- INPUT DATA -
◇ ◇ ◇
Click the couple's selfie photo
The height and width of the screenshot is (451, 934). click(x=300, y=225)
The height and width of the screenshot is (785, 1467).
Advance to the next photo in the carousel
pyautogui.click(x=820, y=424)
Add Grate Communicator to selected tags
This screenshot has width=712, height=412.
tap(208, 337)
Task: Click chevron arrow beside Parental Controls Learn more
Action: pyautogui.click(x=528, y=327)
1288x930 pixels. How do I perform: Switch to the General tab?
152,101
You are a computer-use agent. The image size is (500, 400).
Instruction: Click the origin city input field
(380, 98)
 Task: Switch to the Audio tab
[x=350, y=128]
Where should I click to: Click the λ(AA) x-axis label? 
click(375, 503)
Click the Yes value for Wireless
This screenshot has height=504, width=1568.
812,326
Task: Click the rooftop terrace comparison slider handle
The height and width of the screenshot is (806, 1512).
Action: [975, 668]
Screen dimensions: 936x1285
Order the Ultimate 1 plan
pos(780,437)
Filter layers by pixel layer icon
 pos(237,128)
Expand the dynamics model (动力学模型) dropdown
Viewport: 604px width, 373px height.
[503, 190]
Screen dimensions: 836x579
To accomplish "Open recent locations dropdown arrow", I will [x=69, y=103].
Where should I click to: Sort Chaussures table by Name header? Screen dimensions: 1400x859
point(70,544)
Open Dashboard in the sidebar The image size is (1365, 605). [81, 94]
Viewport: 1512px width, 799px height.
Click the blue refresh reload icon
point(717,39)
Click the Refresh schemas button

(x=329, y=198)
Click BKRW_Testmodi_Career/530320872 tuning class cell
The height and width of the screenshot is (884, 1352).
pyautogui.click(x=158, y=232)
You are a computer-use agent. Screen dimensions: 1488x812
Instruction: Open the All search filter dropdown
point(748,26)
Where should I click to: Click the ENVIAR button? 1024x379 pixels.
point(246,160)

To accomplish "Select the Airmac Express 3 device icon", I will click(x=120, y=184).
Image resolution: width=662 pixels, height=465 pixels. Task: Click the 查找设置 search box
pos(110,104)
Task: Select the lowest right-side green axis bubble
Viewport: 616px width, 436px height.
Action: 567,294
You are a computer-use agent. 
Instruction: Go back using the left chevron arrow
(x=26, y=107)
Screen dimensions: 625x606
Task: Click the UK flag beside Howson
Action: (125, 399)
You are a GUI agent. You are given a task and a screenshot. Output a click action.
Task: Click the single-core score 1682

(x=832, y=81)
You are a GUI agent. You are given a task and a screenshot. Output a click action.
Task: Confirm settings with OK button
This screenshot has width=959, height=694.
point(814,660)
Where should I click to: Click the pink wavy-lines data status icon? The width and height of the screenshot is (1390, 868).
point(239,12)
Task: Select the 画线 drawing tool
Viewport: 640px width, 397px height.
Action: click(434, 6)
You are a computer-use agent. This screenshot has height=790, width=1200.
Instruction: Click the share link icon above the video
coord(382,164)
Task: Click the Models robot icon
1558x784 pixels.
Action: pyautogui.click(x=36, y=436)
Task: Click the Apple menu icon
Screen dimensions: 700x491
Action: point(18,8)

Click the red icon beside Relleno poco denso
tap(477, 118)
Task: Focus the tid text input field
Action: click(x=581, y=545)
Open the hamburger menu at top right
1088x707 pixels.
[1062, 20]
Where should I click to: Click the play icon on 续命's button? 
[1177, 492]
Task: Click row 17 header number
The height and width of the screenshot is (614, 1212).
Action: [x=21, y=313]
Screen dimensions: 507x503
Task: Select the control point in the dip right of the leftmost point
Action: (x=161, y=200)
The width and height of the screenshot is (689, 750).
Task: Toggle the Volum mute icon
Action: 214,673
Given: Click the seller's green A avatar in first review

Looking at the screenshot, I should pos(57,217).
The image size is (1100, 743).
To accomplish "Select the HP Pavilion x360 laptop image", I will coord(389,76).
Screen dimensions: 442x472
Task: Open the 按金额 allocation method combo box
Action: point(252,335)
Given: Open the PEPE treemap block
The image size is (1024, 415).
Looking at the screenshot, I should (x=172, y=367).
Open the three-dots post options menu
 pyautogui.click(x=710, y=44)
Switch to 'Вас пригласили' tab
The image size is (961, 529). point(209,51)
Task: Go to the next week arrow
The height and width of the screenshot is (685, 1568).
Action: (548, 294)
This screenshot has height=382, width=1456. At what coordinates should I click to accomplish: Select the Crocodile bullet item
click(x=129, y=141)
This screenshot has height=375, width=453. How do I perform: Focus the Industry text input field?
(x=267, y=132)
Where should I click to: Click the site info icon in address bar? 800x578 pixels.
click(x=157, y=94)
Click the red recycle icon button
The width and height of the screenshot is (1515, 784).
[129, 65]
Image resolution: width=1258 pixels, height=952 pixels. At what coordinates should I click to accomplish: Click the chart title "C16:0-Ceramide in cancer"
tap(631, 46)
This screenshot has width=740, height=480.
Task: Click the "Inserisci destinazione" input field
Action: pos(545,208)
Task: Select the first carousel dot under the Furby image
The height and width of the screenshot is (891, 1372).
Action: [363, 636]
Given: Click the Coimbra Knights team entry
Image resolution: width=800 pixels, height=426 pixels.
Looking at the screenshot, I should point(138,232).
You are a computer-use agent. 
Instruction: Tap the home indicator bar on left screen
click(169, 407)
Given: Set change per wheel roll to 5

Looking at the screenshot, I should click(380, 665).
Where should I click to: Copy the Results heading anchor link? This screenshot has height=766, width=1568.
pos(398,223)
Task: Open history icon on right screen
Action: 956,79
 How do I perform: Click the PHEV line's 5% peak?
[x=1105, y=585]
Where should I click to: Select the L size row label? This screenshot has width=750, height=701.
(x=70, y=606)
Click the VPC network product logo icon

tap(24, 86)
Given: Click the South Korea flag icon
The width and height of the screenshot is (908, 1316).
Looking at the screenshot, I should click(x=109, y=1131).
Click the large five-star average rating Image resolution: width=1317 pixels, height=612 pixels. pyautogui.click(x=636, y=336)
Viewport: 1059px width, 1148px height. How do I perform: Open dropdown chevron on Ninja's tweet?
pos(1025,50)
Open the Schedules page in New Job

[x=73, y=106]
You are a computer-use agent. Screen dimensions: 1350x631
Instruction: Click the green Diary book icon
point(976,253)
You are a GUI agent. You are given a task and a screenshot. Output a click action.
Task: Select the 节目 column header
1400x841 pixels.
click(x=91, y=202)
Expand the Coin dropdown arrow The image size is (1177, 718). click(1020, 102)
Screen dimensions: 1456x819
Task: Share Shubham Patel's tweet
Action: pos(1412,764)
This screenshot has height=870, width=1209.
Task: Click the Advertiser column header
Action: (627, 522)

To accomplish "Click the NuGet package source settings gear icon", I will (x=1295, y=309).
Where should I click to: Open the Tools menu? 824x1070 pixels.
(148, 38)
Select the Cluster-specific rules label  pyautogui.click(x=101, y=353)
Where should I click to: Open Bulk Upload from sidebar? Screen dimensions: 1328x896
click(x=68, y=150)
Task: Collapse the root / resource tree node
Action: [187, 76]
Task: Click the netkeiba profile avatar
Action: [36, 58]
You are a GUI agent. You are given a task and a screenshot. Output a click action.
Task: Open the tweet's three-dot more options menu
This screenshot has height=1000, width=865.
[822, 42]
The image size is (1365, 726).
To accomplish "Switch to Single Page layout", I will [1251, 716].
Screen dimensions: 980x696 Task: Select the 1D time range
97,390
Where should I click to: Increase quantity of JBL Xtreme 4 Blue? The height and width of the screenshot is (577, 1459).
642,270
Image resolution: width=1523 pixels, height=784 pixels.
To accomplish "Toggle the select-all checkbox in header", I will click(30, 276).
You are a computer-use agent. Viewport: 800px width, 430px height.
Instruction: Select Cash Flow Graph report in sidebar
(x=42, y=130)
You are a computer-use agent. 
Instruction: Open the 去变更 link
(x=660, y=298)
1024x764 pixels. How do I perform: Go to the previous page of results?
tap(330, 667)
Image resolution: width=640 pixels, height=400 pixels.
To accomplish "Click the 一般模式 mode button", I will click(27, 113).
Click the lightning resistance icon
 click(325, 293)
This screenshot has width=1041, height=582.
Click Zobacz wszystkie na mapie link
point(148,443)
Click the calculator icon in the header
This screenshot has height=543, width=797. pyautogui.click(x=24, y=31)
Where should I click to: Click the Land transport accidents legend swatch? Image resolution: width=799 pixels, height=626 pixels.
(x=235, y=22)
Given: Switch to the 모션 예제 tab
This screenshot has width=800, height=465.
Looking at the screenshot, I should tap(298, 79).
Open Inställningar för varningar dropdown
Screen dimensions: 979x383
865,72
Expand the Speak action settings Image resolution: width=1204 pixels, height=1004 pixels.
◇ ◇ ◇
- PROBLEM -
Please copy exactly the lines from the first line of the records above through the line containing "Click the Yes value for Wireless", including both, and nothing more.

- EXERCISE RESULT -
Click the couple's selfie photo
The height and width of the screenshot is (451, 934). click(x=300, y=225)
The height and width of the screenshot is (785, 1467).
Advance to the next photo in the carousel
pyautogui.click(x=820, y=424)
Add Grate Communicator to selected tags
This screenshot has width=712, height=412.
tap(208, 337)
Task: Click chevron arrow beside Parental Controls Learn more
Action: pyautogui.click(x=528, y=327)
1288x930 pixels. How do I perform: Switch to the General tab?
152,101
You are a computer-use agent. The image size is (500, 400).
Instruction: Click the origin city input field
(380, 98)
 Task: Switch to the Audio tab
[x=350, y=128]
Where should I click to: Click the λ(AA) x-axis label? 
click(375, 503)
Click the Yes value for Wireless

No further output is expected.